The story of how we came to work with the world’s best restaurant.
In July 2015 the restaurant Noma, which is frequently described as the world’s best, announced it was coming for a 10-week pop up in Sydney.
Everyone was very excited. Even if you missed out on tickets (which sold out in five minutes) there was an intense amount of curiosity surrounding what René Redzepi and his team would do with Australia’s diverse produce. At Koskela, we were also understandably interested in the design of the waterfront venue at Barangaroo.
Foolscap was hired for the fit out. Redzepi’s brief was for something ‘uniquely Australian’ that reflected Noma’s plan to source ingredients from the wilderness. They designed an interior that focused on natural materials in their raw state to conjure up our ancient and elemental landscape.
Then one day Koskela received a phone call. Based on what we’d created with Yuta Badayala, Noma wanted to commission us to create a unique art piece with Australian Indigenous artists that would take pride of place in the pop up restaurant. ‘Ahh, yep sounds good!’ was our immediate answer and we got straight to work.
The finalised sculpture (above) and early concepts (below).
Launched in 2009, the Yuta Badayala collaboration with the traditional Yolngu weavers from Elcho Island Arts is an ongoing success story. Elcho is a remote community on an island in far north east Arnhem Land. At Koskela in Sydney we devised the concept for a three-dimensional wall sculpture and constructed the frame.
Seven Indigenous women wove a panel each. They were Mavis Warrngilna Ganambarr, Judy Manany, Margaret Dhorrpuy, Ruth Lulwarriwuy, Megan Djuramalwuy Yunupingu and Helen Gatjikin.

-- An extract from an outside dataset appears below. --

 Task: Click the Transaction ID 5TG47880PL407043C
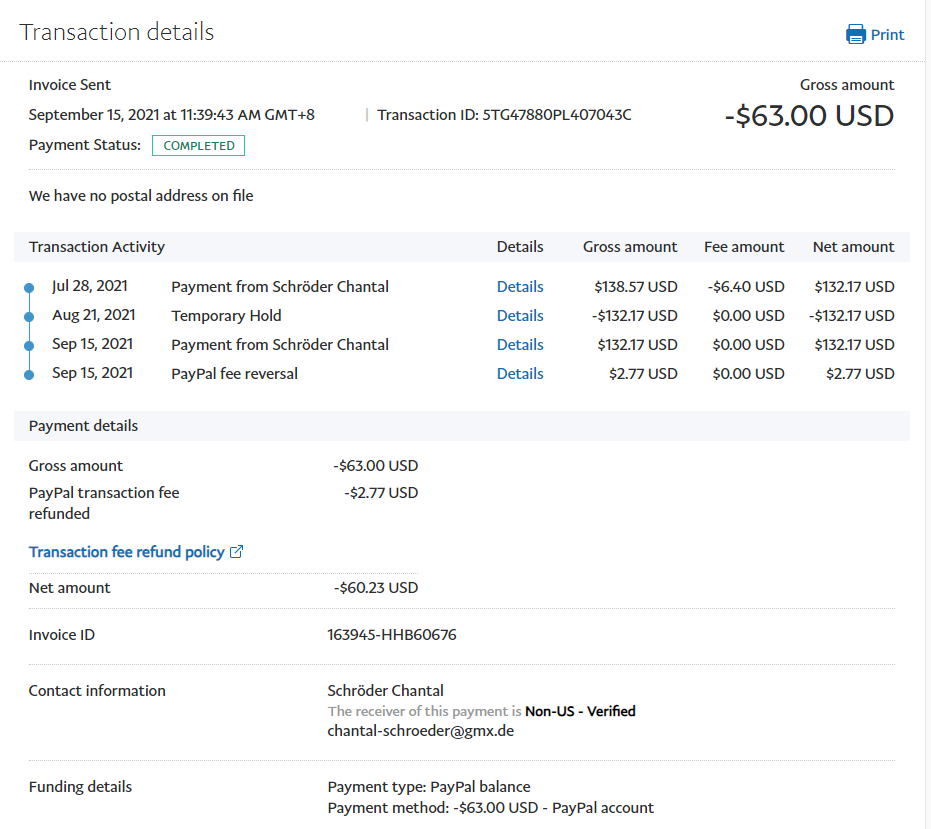(x=556, y=115)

Yolngu weavers prepare the Pandanus for weaving (below).
Sadly during production a death in the Yolngu community led to a month of mourning and the suspension of weaving. The piece was not finished in time for the Sydney pop-up restaurant, but the Noma team did take it home as a souvenir.
We had not heard anything since the sculpture left our shores in April 2016, and then, almost two years later, we were happy to discover it had finally been hung in its new home! It looks incredible hanging on the wall of the staff canteen in the new Noma restaurant in Copenhagen.
A happy ending for an amazing artwork. We are over the moon that the colours, textures and scents of the Yolngu country can be experienced on the other side of the world in such an incredible establishment!